■ **Textauszug**:
#####

Die Technologiestiftung Berlin hat die Entwicklung eines digitalen Tools koordiniert, das Schulbehörden dabei helfen kann, Einschulungsbereiche zuzuschneiden. Das Bezirksamt Tempelhof-Schöneberg war Projektpartner und setzt das Tool bereits ein. Ein Interview mit Bezirksstadtrat Oliver Schworck über die Bedeutung der Digitalisierung für die Verwaltung von morgen.

Frage: Bei der Präsentation des Tools haben Sie von Geschäftsprozessen im Bezirksamt gesprochen. Was verstehen Sie unter behördlichen Geschäftsprozessen?

Oliver Schworck: Ich glaube, dass die Verwaltung der Zukunft ihre Arbeit stärker in Prozessen denken muss. Das verändert den Blick auf die Arbeit. Wer einen Geschäftsprozess definiert, beschreibt ein Ziel - zum Beispiel transparent eine Dienstleistung zu erbringen - und überlegt, wie dies möglichst effizient und in einem definierten Zeitrahmen geschehen kann. Dabei kann die Digitalisierung  der Berliner Verwaltung helfen, an diesem Punkten besser zu werden.

#####

■ **Material**:

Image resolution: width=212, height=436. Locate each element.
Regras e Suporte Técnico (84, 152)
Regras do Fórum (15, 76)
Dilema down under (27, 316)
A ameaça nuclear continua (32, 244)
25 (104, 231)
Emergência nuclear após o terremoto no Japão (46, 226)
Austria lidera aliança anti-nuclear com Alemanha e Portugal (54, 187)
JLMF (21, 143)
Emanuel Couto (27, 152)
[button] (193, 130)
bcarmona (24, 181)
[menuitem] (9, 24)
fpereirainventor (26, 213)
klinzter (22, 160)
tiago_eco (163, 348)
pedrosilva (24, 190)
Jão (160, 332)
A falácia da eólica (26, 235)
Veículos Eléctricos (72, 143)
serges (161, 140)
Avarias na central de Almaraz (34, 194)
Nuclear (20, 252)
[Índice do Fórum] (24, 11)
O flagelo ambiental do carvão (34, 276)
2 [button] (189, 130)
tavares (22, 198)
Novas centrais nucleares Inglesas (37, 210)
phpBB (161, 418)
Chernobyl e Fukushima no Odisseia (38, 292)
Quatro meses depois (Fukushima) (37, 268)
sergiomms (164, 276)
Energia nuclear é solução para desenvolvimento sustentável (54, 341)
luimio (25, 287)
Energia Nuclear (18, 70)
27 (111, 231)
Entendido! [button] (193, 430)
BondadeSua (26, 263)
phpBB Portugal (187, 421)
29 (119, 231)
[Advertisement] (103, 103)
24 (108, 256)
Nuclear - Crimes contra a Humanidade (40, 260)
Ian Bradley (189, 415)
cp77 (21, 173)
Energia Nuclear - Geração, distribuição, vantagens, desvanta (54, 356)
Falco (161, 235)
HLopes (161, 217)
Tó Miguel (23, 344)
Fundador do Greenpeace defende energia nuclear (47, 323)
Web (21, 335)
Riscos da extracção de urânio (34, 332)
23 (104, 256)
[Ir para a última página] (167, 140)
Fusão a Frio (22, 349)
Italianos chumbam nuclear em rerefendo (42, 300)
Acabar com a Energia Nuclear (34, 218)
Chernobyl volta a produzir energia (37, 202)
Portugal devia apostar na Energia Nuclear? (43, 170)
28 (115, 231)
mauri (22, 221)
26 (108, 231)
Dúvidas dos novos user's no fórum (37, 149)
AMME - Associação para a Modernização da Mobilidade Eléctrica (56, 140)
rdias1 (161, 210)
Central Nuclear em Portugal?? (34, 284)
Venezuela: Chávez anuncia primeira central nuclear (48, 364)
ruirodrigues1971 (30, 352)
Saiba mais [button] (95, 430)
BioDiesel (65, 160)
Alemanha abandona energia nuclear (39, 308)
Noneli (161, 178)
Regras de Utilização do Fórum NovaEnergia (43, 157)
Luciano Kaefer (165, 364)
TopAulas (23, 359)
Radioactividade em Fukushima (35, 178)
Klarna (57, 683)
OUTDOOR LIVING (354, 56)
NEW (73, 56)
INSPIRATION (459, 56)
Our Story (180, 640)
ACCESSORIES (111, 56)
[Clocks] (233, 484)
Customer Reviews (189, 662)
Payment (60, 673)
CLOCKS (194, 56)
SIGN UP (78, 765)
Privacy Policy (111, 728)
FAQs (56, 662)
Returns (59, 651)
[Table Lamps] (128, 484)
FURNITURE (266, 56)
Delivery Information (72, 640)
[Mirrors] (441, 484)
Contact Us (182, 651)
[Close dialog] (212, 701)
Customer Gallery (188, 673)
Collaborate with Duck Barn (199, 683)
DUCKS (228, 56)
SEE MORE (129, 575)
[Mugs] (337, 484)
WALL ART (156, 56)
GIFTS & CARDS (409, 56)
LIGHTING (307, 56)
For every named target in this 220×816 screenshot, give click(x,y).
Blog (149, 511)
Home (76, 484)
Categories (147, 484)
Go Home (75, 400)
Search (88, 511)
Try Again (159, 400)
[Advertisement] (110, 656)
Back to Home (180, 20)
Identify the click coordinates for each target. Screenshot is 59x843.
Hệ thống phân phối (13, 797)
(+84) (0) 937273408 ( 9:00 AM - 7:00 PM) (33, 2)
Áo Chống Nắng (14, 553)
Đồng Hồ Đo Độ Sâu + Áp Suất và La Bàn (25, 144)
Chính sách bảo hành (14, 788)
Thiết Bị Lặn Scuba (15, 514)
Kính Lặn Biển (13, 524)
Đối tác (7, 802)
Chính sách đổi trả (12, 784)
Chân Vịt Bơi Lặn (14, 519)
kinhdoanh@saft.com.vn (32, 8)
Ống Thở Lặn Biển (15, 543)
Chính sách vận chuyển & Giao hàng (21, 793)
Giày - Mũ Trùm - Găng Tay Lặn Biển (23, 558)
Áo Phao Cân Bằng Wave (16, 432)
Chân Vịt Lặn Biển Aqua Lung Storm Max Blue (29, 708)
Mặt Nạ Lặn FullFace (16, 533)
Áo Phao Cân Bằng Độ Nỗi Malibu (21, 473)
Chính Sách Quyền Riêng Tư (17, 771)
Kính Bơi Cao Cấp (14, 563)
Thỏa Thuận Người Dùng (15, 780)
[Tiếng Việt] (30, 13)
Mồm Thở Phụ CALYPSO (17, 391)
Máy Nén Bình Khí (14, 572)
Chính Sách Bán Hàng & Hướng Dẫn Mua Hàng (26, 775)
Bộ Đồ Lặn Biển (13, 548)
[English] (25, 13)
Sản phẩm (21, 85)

#####

■ **Deine Aufgabe**:
Fasse den Absatz im Textauszug, der mit „Die Technologiestiftung Berlin hat“ beginnt, als kurze Stichpunktliste zusammen und behalte dabei seine wichtigsten Fakten bei.

■ **Das Ergebnis**:
- Die Technologiestiftung Berlin hat die Entwicklung eines digitalen Tools koordiniert, mit dem Schulbehörden Einschulungsbereiche zuschneiden können.
- Projektpartner war das Bezirksamt Tempelhof-Schöneberg, das das Tool bereits einsetzt.
- Es folgt ein Interview mit Bezirksstadtrat Oliver Schworck über die Bedeutung der Digitalisierung für die Verwaltung von morgen.